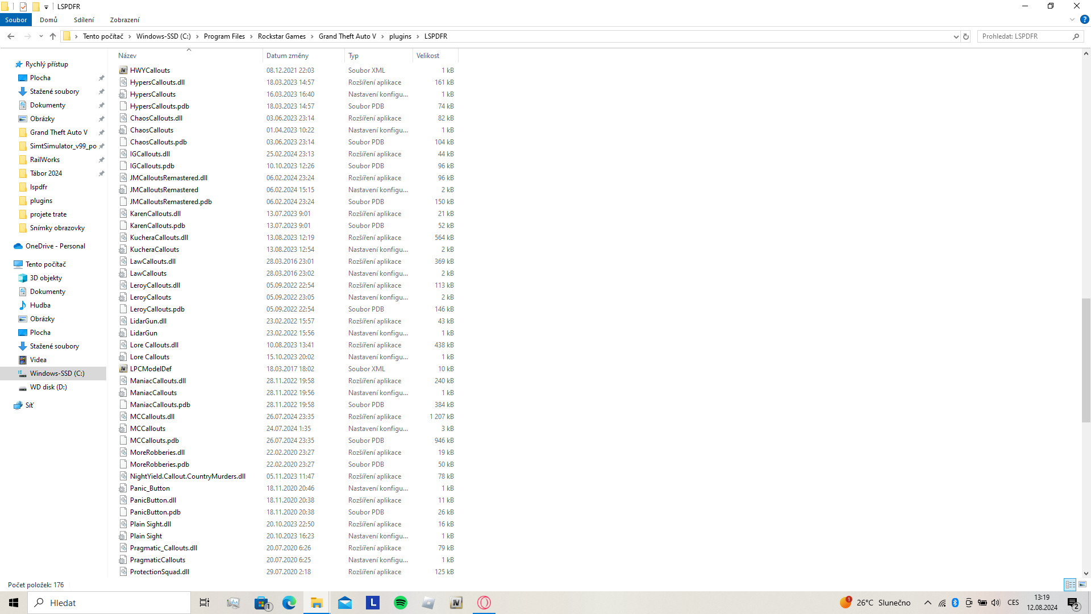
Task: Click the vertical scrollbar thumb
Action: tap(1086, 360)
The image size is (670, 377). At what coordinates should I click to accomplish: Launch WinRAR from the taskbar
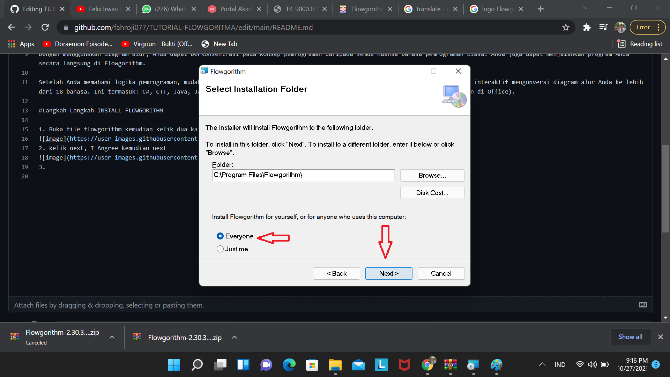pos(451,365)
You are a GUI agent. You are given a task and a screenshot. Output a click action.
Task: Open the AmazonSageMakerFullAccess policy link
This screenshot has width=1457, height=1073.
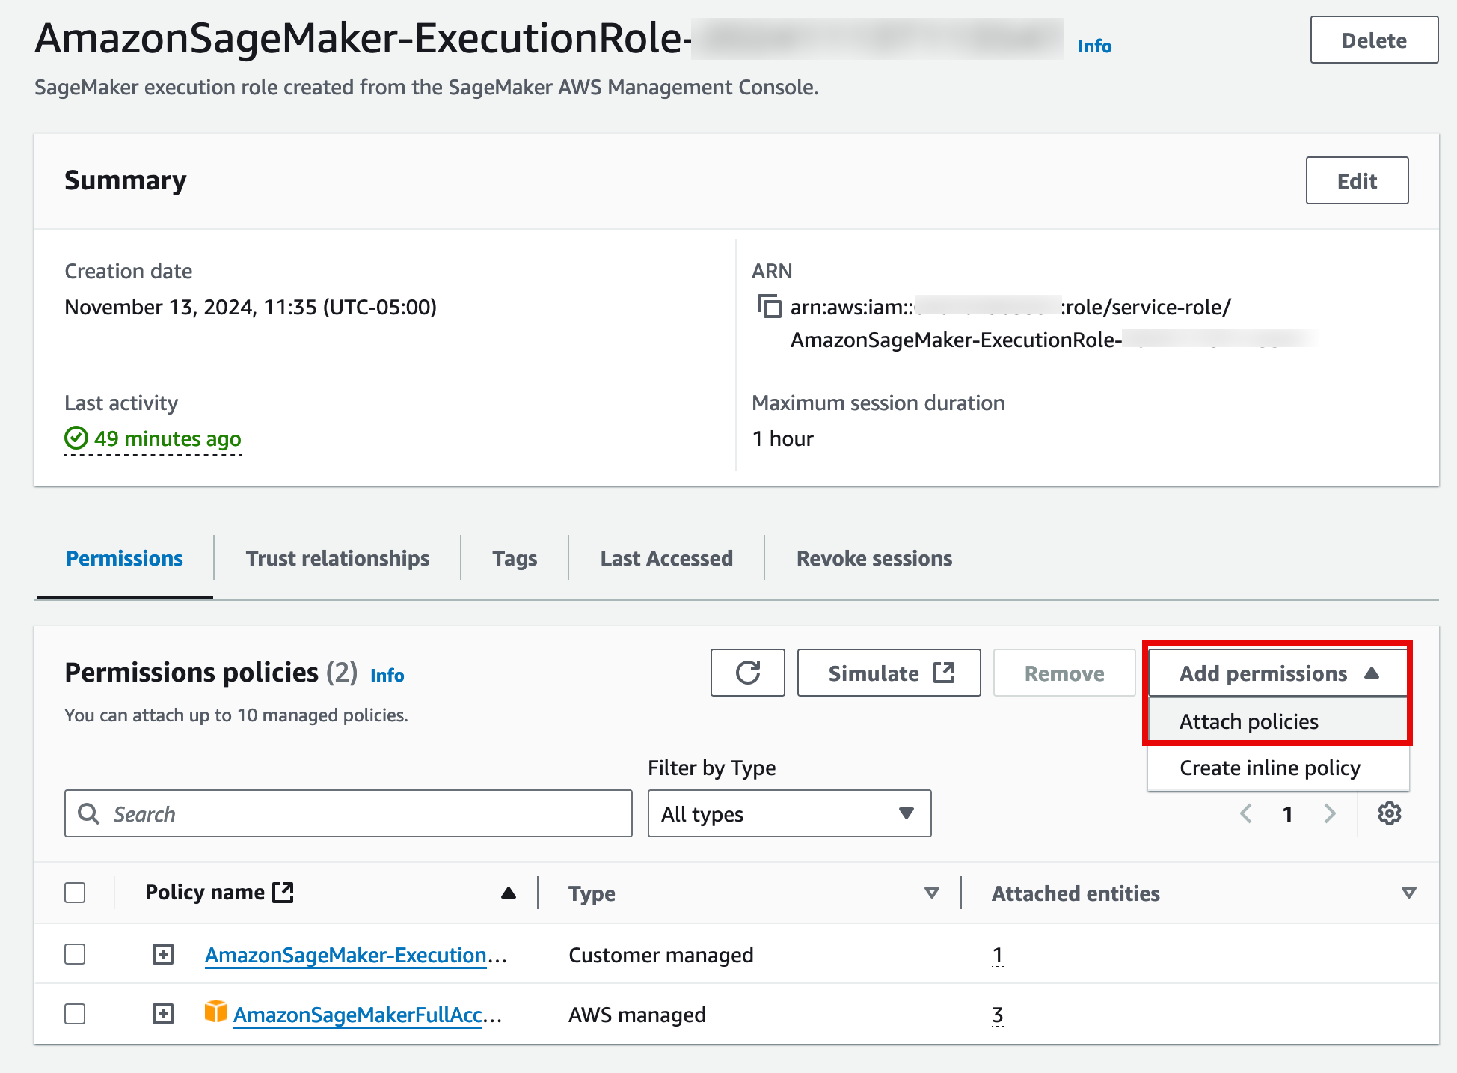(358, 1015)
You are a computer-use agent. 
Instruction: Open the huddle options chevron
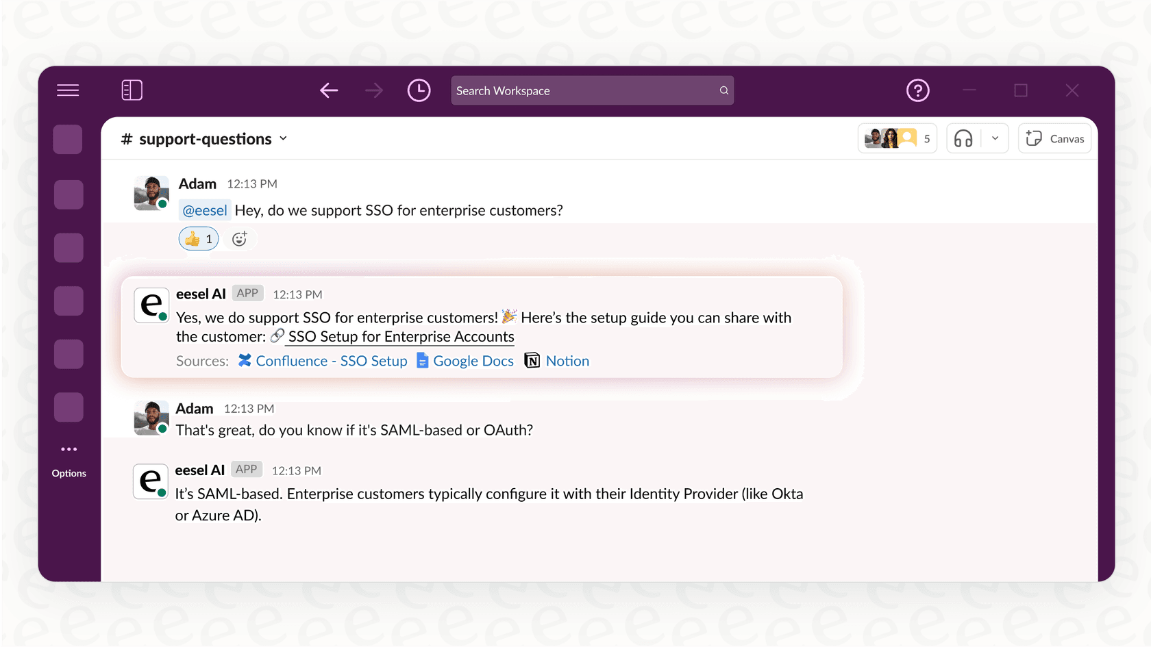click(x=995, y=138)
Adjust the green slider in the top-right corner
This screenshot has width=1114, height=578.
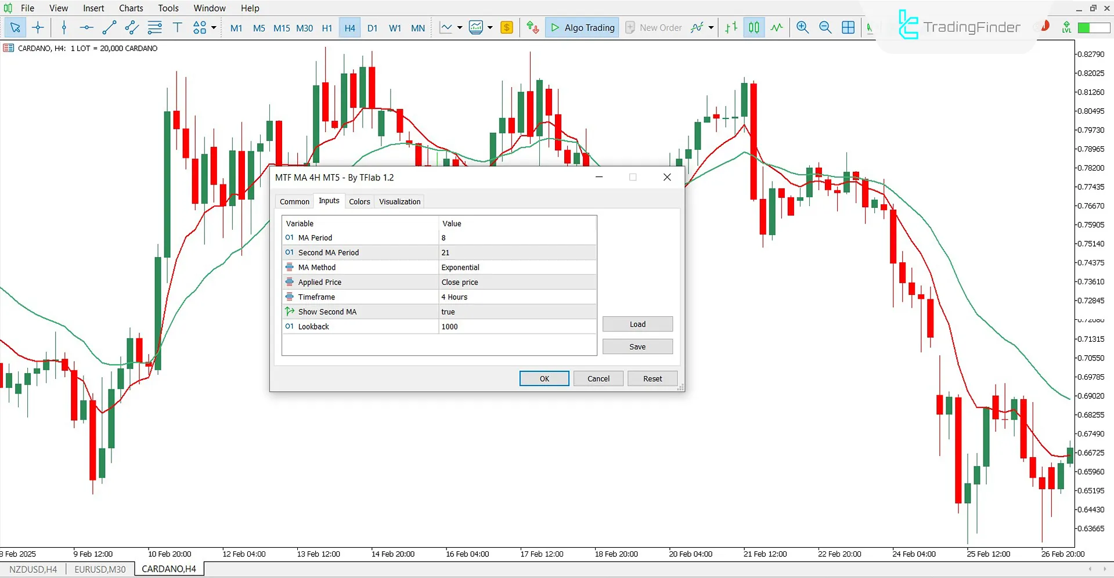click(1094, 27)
+ + + + + + +
Exercise brief: Reproduce exactly, without any picture, the lines from the one bearing "Adjust the green" to the last line of the records above.

Task output:
Adjust the green slider in the top-right corner
This screenshot has width=1114, height=578.
click(1094, 27)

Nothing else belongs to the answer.